A major component of Stapledon’s project in Star Maker, then, is to imagine a path beyond this crisis. He writes, “In a few worlds the spirit reacted to its desperate plight with a miracle.… There occurred a widespread and almost sudden waking into a new lucidity of consciousness and a new integrity of will.” It’s a kind of enlightenment that evokes Buddhism—or maybe The Celestine Prophecy—as an entire civilization ascends to a new plane of existence. Stapledon doesn’t offer a road map but an uncanny and allusive vision, like a dream you try to hold on to after you wake up.

The man who first imagined what came to be known as Dyson spheres didn’t place much emphasis on technology in his imaginings of advancement. Instead, Stapledon spends most of Star Maker on the path of raised consciousness, from the individual mind to the global mind to the galactic and eventually cosmic. (He does not tell us how enlightened worlds attain this unity, but surely telepathy, which they all discover, does help.) Individual minds weren’t silenced or subsumed in these advancements but rather harmonized, each individual living their own creative, beautiful, peaceful life to the fullest, while contributing to the wholeness of the collective mind as well. Eventually, the narrator and his fellow travelers join with the awakening cosmos, even stealing a glimpse beyond its boundaries to a godlike figure called the Star Maker, and the many realities made by him that have existed and will exist before and after our own.
· · · ·
In the passage about Stapledon's Star Maker, what does every enlightened world discover? The lines are separate material with no connection to the passage about Star Maker.
· · · ·
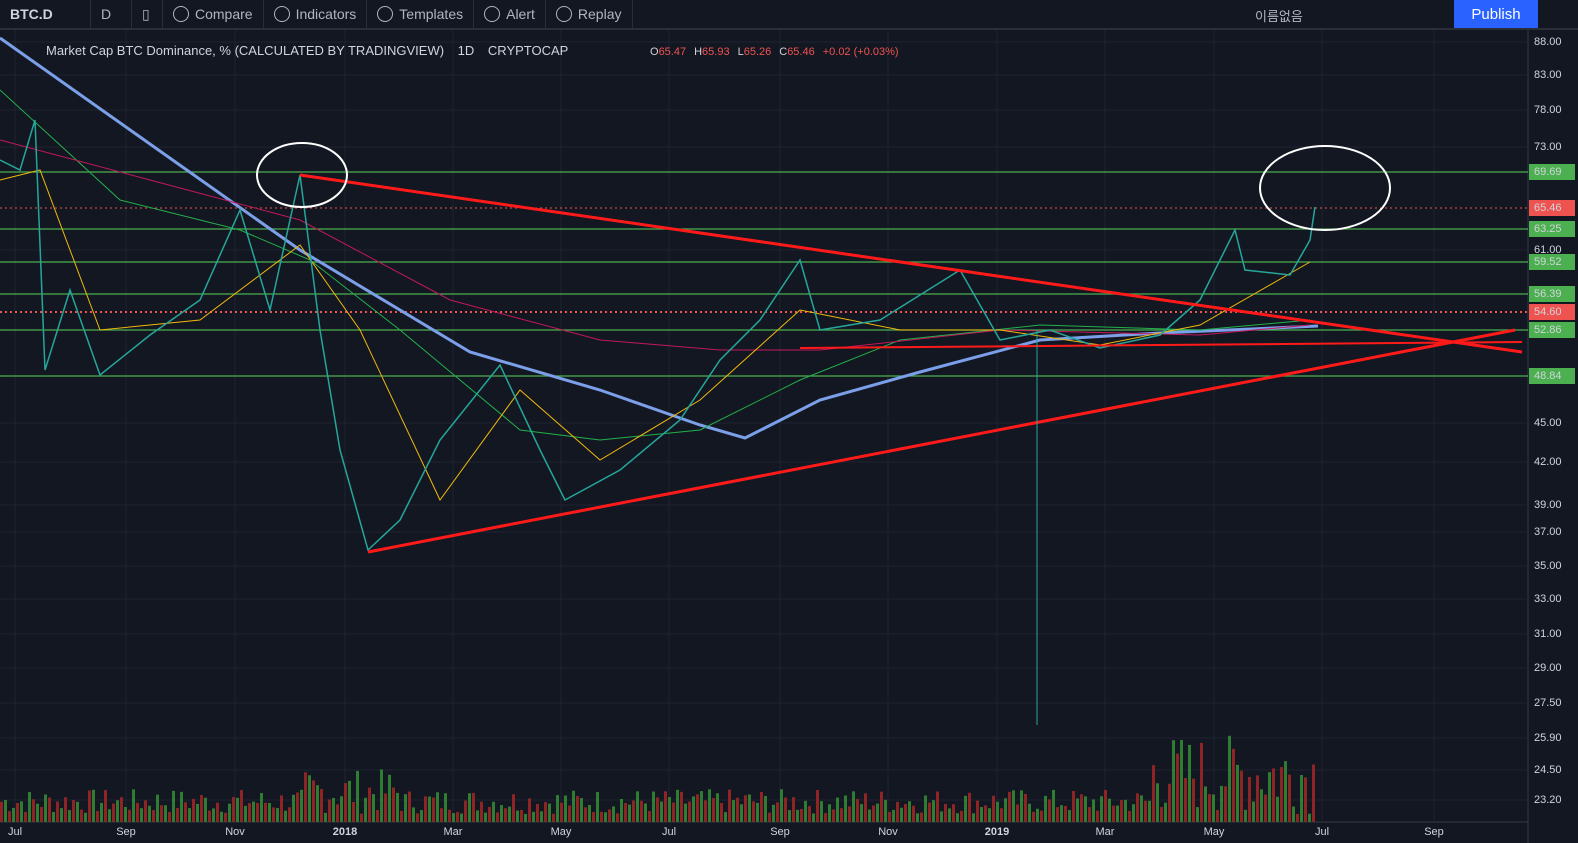  What do you see at coordinates (1496, 14) in the screenshot?
I see `publish-button: Publish` at bounding box center [1496, 14].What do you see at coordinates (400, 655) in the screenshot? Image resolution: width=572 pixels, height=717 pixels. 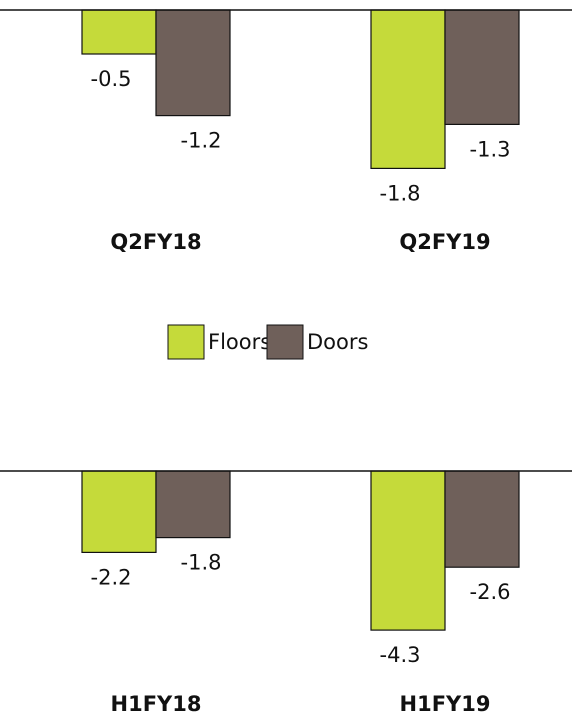 I see `data-label: -4.3` at bounding box center [400, 655]. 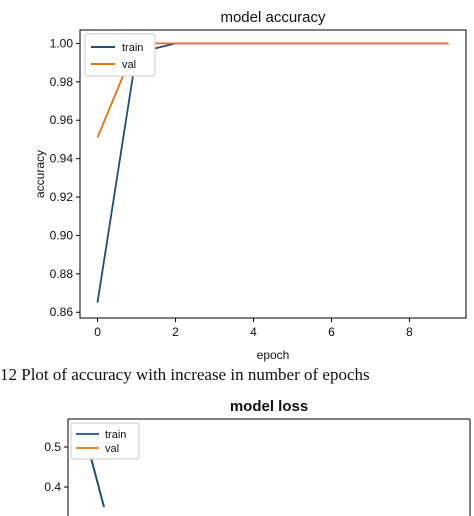 What do you see at coordinates (410, 332) in the screenshot?
I see `x-tick-label: 8` at bounding box center [410, 332].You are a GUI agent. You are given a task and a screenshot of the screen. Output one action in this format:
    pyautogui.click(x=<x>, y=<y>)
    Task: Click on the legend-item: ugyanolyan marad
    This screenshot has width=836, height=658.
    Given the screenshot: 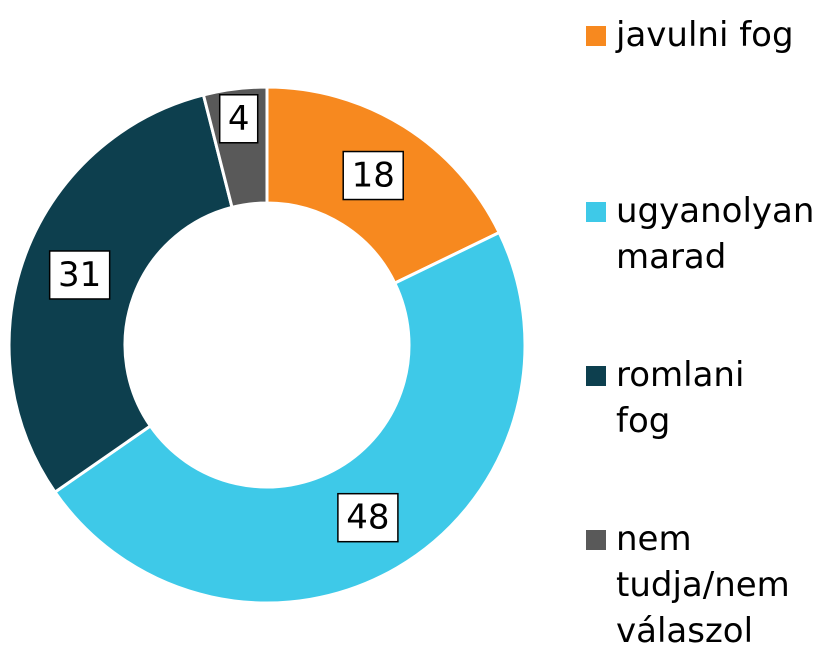 What is the action you would take?
    pyautogui.click(x=711, y=234)
    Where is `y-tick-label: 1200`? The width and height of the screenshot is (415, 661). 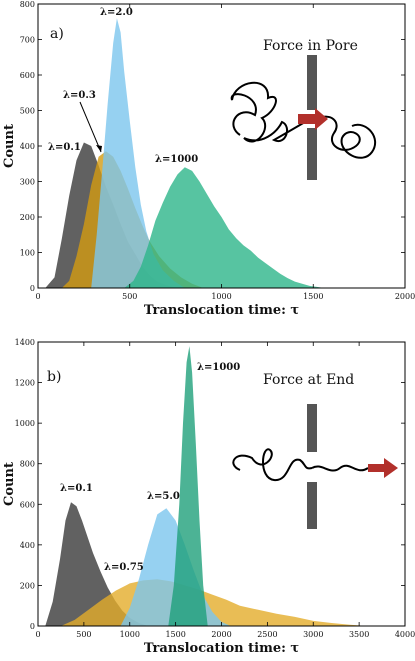
y-tick-label: 1200 is located at coordinates (25, 384).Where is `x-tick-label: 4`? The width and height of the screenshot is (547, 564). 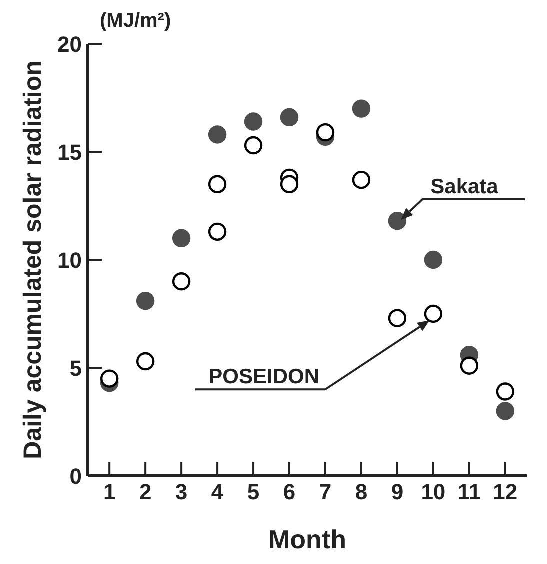
x-tick-label: 4 is located at coordinates (218, 492).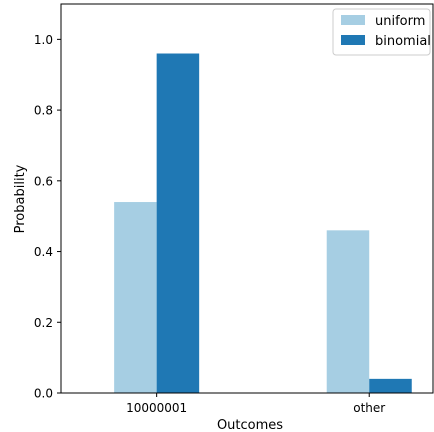 The height and width of the screenshot is (432, 434). What do you see at coordinates (48, 217) in the screenshot?
I see `y-axis-ticks: 0.0 0.2 0.4 0.6 0.8 1.0` at bounding box center [48, 217].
· · · ·
# Result for this task
Telepathy.